O casal, que está junto há um ano e meio, atrai curtidas e fãs nas redes sociais, mas também propõe militância a respeito da inclusão. Em uma de suas postagens mais recentes no Instagram, Sarah faz uma provocação aos seus mais de 10 mil seguidores: "Você tem coragem para namorar uma pessoa com deficiência?".
A intenção era mostrar que, para o amor, qualquer deficiência física e preconceito é possível ser superado. "As pessoas acham que ele está fazendo caridade ou estranham e fazem perguntas muito inconvenientes", afirma ela sobre o namorado.
"É possível ter um relacionamento muito prazeroso com uma pessoa com deficiência, assim como essa pessoa com deficiência pode tornar o companheiro feliz."
Duas recusas até aceitar pedido de namoro
Os dois celebram a data de 11 de agosto de 2018 como a inicial da relação: foi quando aconteceu o primeiro beijo, em uma sorveteria de Campo Grande. Da primeira troca de afeto até Sarah aceitar namorar Felipe, o jovem universitário recebeu dois nãos.
As recusas não desanimaram o universitário. Em sua defesa, Sarah justifica que precisava de mais tempo. "Não tinha medo, mas precisava conhecer o Felipe melhor", argumenta.

━━━

• **Conjunto de tarefas**:
A. Transcreva o trecho do texto sobre o namoro de Sarah e Felipe de "A intenção era" a "recebeu dois nãos.".
B. Segundo o texto sobre o namoro de Sarah e Felipe, onde aconteceu o primeiro beijo do casal?
C. Dê continuidade ao texto sobre o namoro de Sarah e Felipe a partir do ponto em que ele termina.

━━━

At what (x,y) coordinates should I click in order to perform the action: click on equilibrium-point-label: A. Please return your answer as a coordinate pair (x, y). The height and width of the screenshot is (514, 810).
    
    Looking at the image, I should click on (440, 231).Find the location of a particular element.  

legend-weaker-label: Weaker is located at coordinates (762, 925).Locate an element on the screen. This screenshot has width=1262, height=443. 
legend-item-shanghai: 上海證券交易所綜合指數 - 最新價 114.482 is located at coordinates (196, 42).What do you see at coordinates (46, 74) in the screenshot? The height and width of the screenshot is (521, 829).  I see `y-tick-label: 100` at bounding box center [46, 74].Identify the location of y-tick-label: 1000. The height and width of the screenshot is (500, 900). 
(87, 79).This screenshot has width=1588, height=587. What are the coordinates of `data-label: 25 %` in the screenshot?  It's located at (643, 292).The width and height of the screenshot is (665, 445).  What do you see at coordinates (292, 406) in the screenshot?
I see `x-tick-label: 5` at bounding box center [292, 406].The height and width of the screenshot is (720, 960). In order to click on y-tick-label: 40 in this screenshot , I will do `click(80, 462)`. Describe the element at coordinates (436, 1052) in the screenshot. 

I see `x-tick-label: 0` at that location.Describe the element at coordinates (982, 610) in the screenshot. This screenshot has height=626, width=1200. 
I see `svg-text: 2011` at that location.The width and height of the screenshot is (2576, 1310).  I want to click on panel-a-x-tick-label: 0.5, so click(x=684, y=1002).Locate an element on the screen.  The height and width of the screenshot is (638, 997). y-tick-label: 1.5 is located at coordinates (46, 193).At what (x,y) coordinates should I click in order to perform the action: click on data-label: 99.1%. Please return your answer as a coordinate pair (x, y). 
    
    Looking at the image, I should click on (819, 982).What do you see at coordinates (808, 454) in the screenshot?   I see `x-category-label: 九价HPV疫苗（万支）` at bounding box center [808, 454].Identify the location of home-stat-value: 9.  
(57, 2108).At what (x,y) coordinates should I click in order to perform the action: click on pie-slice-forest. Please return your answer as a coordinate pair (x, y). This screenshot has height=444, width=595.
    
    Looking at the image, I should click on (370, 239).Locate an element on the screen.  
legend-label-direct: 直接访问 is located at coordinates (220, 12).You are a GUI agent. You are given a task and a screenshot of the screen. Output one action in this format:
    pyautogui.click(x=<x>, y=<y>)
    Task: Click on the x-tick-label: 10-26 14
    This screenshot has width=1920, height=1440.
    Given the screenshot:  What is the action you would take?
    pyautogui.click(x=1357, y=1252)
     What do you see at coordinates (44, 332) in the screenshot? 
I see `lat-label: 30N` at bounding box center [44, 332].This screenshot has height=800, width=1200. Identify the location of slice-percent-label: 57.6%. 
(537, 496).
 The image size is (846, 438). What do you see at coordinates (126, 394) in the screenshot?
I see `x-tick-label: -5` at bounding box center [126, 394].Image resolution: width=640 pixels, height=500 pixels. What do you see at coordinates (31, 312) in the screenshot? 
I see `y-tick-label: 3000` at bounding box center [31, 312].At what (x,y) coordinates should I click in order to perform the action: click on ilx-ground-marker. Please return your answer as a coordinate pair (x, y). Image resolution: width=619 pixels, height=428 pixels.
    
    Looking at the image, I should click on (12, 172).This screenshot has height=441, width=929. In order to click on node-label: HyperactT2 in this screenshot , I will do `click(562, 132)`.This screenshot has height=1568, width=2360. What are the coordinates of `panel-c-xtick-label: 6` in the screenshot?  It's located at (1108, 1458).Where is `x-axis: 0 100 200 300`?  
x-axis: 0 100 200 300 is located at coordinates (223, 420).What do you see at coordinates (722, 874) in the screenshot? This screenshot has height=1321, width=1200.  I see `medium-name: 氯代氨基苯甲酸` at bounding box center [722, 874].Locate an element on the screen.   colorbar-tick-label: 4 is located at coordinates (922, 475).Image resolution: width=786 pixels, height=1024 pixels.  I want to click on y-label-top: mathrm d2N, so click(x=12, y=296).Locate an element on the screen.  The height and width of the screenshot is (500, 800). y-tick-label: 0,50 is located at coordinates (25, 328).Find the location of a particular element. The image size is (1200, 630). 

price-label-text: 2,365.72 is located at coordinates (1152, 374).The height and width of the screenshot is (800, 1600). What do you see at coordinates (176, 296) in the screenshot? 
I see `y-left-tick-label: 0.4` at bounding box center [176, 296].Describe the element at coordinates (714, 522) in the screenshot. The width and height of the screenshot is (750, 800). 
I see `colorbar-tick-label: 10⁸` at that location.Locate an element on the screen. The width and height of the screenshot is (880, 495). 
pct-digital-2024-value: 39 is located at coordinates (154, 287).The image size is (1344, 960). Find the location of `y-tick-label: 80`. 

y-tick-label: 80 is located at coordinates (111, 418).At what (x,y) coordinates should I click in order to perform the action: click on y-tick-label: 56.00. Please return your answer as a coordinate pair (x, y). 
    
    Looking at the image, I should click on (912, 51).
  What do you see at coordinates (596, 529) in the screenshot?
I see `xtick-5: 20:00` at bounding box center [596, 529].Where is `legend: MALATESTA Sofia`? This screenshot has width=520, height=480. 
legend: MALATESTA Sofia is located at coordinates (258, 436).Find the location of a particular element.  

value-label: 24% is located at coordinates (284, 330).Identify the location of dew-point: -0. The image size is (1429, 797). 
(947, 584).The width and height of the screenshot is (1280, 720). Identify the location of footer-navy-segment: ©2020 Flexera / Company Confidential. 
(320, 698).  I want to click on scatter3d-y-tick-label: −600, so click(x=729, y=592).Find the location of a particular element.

━━━

• **Respostas às tarefas**:
A.
A intenção era mostrar que, para o amor, qualquer deficiência física e preconceito é possível ser superado. "As pessoas acham que ele está fazendo caridade ou estranham e fazem perguntas muito inconvenientes", afirma ela sobre o namorado.
"É possível ter um relacionamento muito prazeroso com uma pessoa com deficiência, assim como essa pessoa com deficiência pode tornar o companheiro feliz."
Duas recusas até aceitar pedido de namoro
Os dois celebram a data de 11 de agosto de 2018 como a inicial da relação: foi quando aconteceu o primeiro beijo, em uma sorveteria de Campo Grande. Da primeira troca de afeto até Sarah aceitar namorar Felipe, o jovem universitário recebeu dois nãos.

B. Em uma sorveteria de Campo Grande.

C.
Sarah, que teve outros quatro namorados antes de Felipe, diz que vive agora o melhor relacionamento de sua vida. "Ele é o mais maduro e mais tranqüilo. Com o Felipe é tudo muito fácil, não tem drama. Claro que não somos perfeitos, mas sentimos que somos bem amigos para que, caso algo incomode, a gente fale um para o outro. É simples e fácil", afirma.
Valorizar coisas que passavam despercebidas
O casal diz que aprende a casa dia. Felipe conta que o namoro o fez dar valor a coisas que antes ele tratava sem muita atenção, como mexer no cabelo da namorada ou até mesmo usar as duas mãos para se alimentar.
"Ela me ensina a ver valor nas pequenas coisas, como abrir uma porta, por exemplo, porque é algo complicado para ela se a maçaneta for redonda. E eu nunca havia me ligado nisso até então", diz. "Nunca havia amarrado um cabelo na minha vida, e com o tempo fui melhorando. Foi o mesmo processo quando comecei a pintar a unha dela. Hoje faço com certa facilidade e sou muito grato por isso", comemora o jovem.
"O que mais aprendo com ele é a humildade e paciência. Não é um favor nem uma caridade namorar comigo, mas, mesmo assim, ele tem muita paciência para aprender, me respeita muito e procura conhecer sobre a temática. Essa abertura dele é algo que admiro muito", complementa Sarah.
Preconceito? Só na cabeça dos outros
Felipe garante que, desde quando viu Sarah pela primeira vez na festa da faculdade, o preconceito nunca rondou a sua cabeça.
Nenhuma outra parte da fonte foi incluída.